» How to complete this task
Some entries follow. Reproduce exactly the lines starting at the one with "Image resolution: width=1359" and stopping after the one with "Toggle the WED".

————

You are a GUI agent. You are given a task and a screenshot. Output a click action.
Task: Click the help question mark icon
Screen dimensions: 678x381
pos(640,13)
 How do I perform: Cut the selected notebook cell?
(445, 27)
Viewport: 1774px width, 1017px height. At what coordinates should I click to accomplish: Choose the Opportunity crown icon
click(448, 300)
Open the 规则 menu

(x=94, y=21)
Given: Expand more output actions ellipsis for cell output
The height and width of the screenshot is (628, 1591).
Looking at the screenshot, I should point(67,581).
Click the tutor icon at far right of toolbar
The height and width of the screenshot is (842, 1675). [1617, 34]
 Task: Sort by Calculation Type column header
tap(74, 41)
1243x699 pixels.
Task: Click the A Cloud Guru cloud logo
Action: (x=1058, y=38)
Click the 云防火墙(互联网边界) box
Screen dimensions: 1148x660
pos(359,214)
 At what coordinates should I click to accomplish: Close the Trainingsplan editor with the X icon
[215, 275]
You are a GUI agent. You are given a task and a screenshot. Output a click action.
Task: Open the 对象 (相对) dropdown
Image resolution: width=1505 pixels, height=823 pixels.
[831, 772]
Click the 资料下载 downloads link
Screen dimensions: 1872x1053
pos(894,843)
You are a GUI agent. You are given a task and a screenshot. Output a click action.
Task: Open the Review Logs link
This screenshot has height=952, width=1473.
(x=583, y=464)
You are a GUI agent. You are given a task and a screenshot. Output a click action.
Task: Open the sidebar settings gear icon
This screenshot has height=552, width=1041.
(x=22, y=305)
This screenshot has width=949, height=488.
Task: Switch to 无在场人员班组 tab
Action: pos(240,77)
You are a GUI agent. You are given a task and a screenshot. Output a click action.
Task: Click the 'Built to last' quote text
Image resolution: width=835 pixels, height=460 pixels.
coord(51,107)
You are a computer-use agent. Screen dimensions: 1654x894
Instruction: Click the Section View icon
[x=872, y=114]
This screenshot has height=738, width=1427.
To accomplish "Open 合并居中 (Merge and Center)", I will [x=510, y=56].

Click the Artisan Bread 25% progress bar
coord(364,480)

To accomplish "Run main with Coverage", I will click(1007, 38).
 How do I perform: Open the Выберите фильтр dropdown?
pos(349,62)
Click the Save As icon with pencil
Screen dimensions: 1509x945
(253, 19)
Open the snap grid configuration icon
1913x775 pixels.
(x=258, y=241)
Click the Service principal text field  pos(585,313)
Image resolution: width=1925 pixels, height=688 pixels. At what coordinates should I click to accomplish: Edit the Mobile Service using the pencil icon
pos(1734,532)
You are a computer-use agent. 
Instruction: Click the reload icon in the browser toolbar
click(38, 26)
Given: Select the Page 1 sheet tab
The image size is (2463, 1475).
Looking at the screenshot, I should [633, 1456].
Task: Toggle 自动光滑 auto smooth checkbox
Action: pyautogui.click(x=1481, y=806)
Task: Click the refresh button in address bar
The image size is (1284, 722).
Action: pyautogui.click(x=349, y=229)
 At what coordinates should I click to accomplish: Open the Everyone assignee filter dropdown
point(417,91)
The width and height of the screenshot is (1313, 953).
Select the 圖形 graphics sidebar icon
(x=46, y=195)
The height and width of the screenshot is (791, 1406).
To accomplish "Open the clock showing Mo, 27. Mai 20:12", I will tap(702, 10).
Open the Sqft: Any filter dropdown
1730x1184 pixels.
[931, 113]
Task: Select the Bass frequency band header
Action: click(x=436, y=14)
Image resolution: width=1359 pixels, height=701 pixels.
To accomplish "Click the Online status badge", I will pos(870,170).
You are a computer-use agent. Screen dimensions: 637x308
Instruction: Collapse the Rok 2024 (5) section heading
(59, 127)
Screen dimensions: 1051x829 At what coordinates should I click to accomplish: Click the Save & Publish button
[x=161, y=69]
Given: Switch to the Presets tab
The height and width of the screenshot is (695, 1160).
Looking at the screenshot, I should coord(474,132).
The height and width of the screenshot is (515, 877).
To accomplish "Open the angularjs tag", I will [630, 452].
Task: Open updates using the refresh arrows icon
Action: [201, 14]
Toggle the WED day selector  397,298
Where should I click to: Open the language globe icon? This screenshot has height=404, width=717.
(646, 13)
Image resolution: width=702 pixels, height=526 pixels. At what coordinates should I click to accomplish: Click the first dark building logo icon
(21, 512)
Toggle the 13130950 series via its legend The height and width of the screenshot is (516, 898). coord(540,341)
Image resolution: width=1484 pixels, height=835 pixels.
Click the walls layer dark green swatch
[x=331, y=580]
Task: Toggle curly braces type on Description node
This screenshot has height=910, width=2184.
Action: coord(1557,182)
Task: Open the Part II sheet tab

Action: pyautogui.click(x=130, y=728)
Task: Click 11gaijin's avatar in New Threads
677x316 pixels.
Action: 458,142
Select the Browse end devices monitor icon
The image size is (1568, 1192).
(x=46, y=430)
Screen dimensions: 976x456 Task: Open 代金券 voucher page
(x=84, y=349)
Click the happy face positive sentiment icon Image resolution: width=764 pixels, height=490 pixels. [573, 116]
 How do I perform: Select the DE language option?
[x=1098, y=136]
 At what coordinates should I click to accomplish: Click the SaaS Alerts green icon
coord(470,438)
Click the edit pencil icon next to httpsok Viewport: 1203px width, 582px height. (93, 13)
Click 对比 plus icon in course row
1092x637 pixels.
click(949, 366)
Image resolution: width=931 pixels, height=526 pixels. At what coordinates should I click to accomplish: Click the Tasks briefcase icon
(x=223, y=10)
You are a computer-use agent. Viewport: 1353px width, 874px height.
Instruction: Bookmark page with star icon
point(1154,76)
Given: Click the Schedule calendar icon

————

» Answer section
Image resolution: width=1359 pixels, height=701 pixels.
To accomplish "Click the Online status badge", I will pos(870,170).
You are a computer-use agent. Screen dimensions: 637x308
Instruction: Collapse the Rok 2024 (5) section heading
(59, 127)
Screen dimensions: 1051x829 At what coordinates should I click to accomplish: Click the Save & Publish button
[x=161, y=69]
Given: Switch to the Presets tab
The height and width of the screenshot is (695, 1160).
Looking at the screenshot, I should coord(474,132).
The height and width of the screenshot is (515, 877).
To accomplish "Open the angularjs tag", I will [630, 452].
Task: Open updates using the refresh arrows icon
Action: [201, 14]
Toggle the WED day selector  397,298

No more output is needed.